House Speaker Nancy Pelosi’s January phone call with U.S. Army Gen. Mark Milley, chairman of the Joint Chiefs of Staff — in which Pelosi raised concerns about what she described as an “unhinged” President Trump — is now the subject of a Freedom of Information Act (FOIA) lawsuit.
Watchdog group Judicial Watch announced its legal action this week, saying the call between the House speaker and the nation’s top military officer – regarding the powers of a sitting president – set a “dangerous precedent” that could affect future presidencies.
The group said its Jan. 11 request for information regarding the Jan. 8 call between Pelosi and Milley received no response from the Department of Defense.
Soon after the phone call, which ocurred two days after the riot at the U.S. Capitol, Pelosi described the purpose of the conversation in a letter to her Democratic colleagues.
“This morning, I spoke to the Chairman of the Joint Chiefs of Staff Mark Milley to discuss available precautions for preventing an unstable president from initiating military hostilities or accessing the launch codes and ordering a nuclear strike,” Pelosi wrote. “The situation of this unhinged President could not be more dangerous, and we must do everything that we can to protect the American people from his unbalanced assault on our country and our democracy.”
Later, she added: “As you know, there is growing momentum around the invocation of the 25th Amendment, which would allow the Vice President and a majority of the Cabinet to remove the President for his incitement of insurrection and the danger he still poses,” Pelosi wrote. “Yesterday, Leader Schumer and I placed a call with Vice President Pence, and we still hope to hear from him as soon as possible with a positive answer as to whether he and the Cabinet will honor their oath to the Constitution and the American people.”
In a statement, Tom Fitton, president of Judicial Watch, said that if Pelosi’s description of her conversation with Milley is accurate, their discussion “sets a dangerous precedent that could undermine the president’s role as commander in chief and the separation of powers.”
“Our new lawsuit aims to uncover the truth about the call,” Fitton added.
According to Judicial Watch, the lawsuit requests access to “any and all records” regarding the Pelosi-Milley phone call as well as “any and all additional records” of communication between them from Nov. 1, 2020 to the present day.

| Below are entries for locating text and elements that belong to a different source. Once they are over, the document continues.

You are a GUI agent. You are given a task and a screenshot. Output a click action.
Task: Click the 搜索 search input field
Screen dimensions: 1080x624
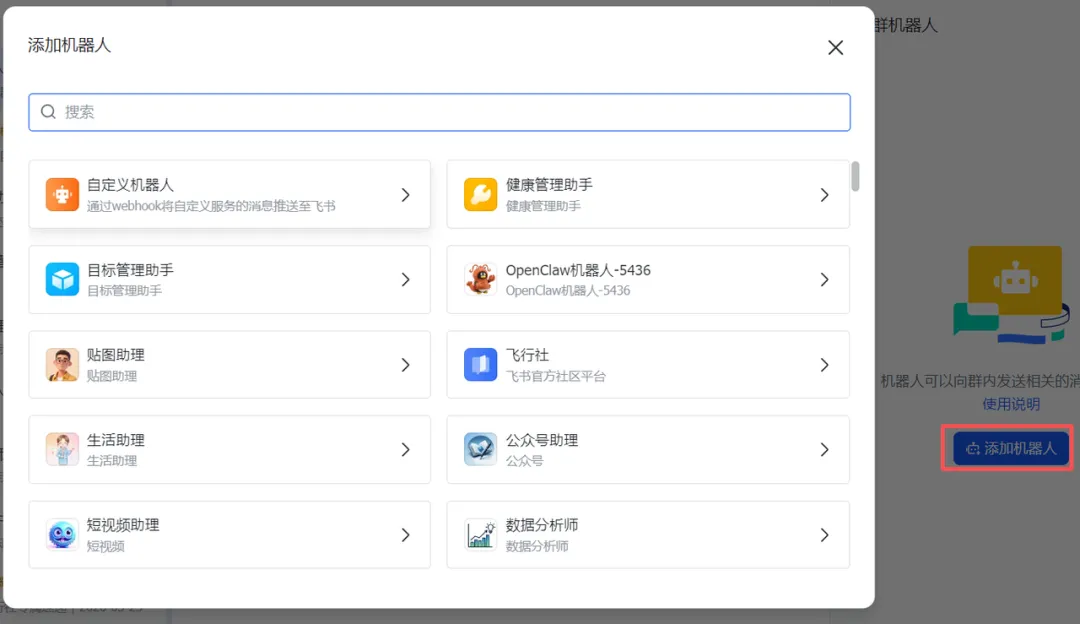coord(440,112)
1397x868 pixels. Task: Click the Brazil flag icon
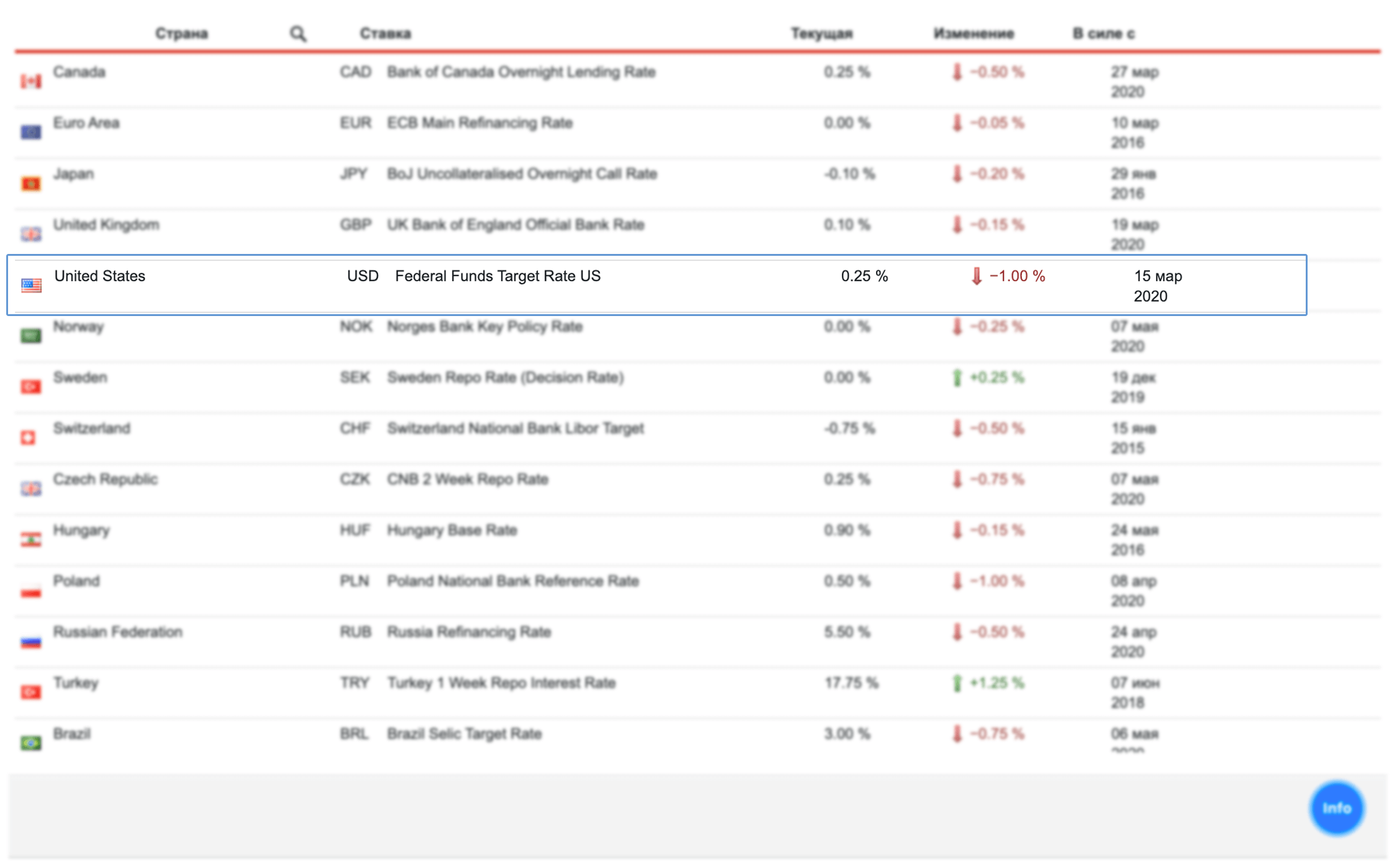(x=31, y=743)
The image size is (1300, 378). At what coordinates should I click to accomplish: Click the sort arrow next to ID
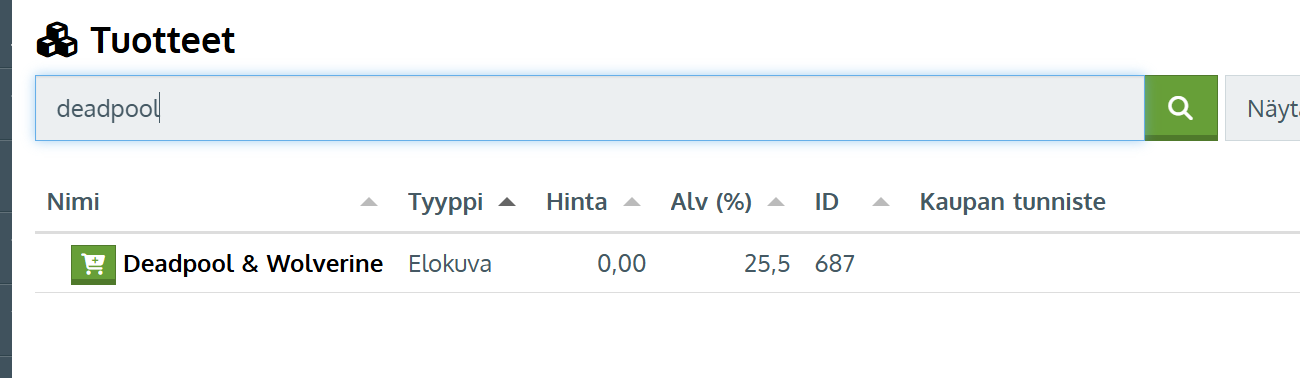pos(880,203)
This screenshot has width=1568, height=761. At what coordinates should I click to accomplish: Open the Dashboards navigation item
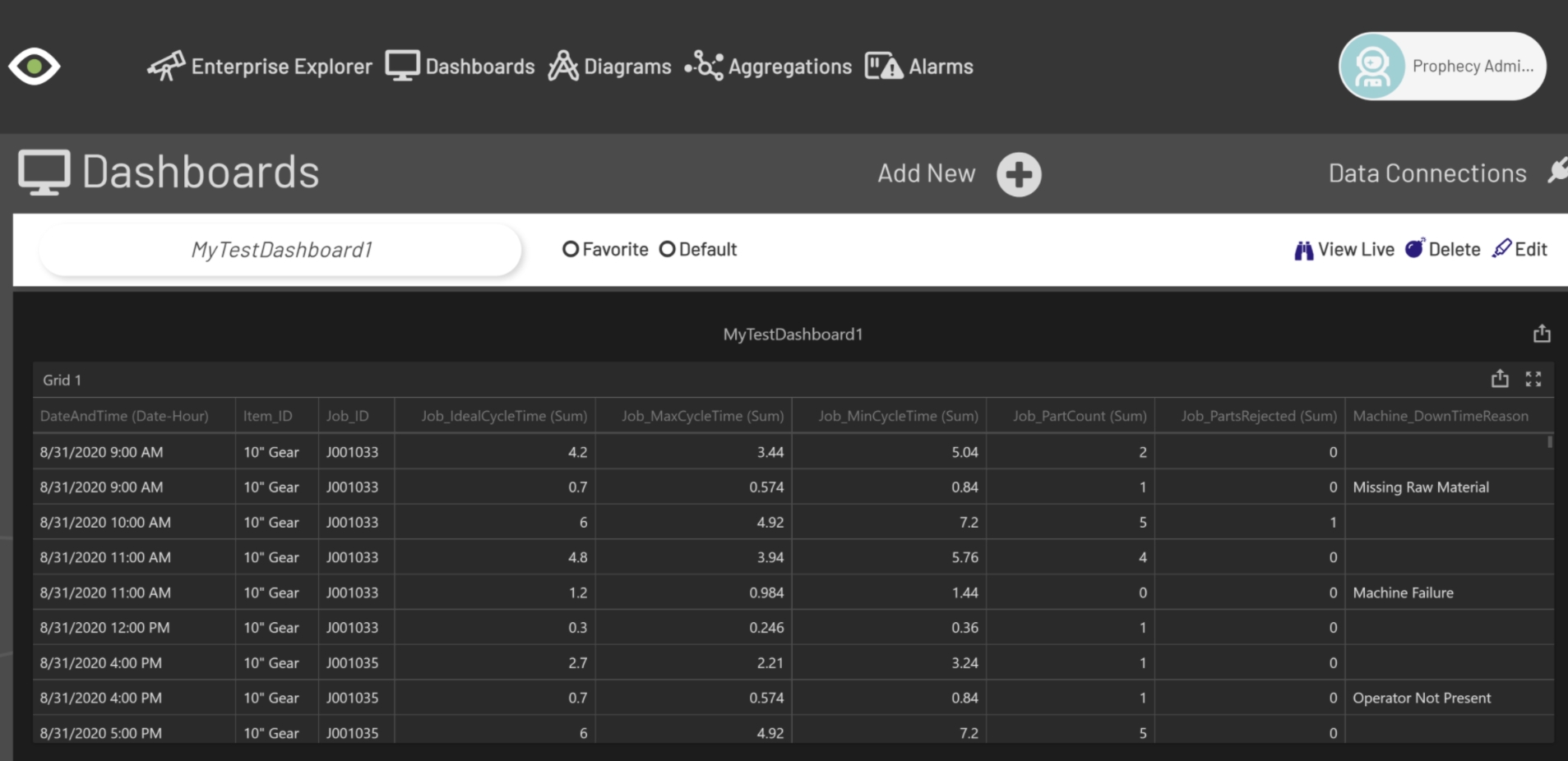coord(459,66)
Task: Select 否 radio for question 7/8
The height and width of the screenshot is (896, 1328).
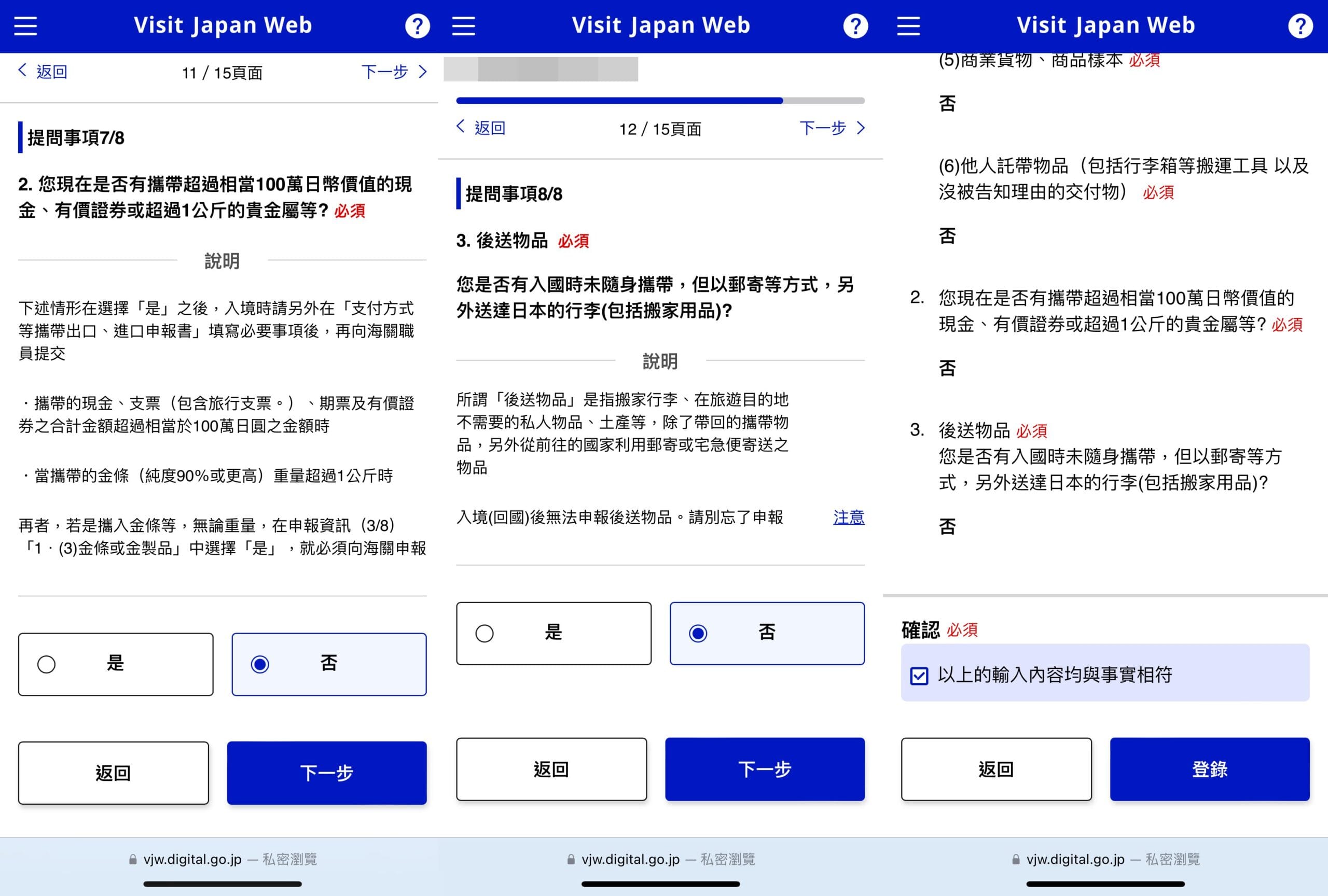Action: 260,664
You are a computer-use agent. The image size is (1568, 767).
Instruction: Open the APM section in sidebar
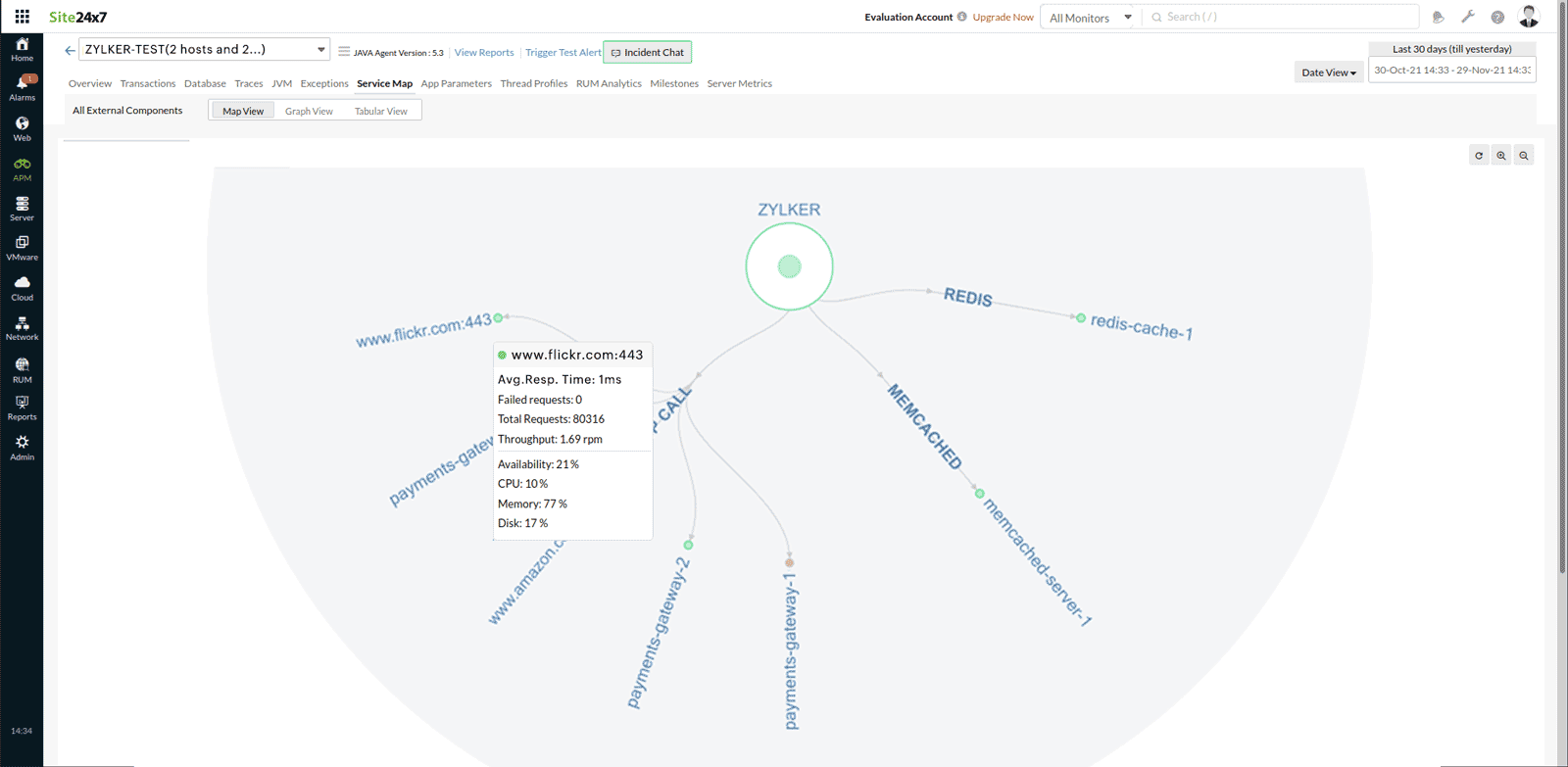click(22, 169)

Whether Trump was ever denied access to the launch codes while still president in unknown. But on Jan. 13, one week after the Capitol riot, the U.S. House of Representatives impeached Trump for a second time, charging him with “inciting an insurrection,” in relation to the riot.
The Senate acquitted Trump on Feb. 13, just as it did following his first impeachment, when he was accused of obstruction of Congress and abuse of power, relating to a phone call with the president of Ukraine.
The first impeachment occurred in the House on Dec. 18, 2019, with the Senate acquitting the president Feb. 5, 2020.
The Judicial Watch lawsuit was filed in the U.S. District Court for the District of Columbia.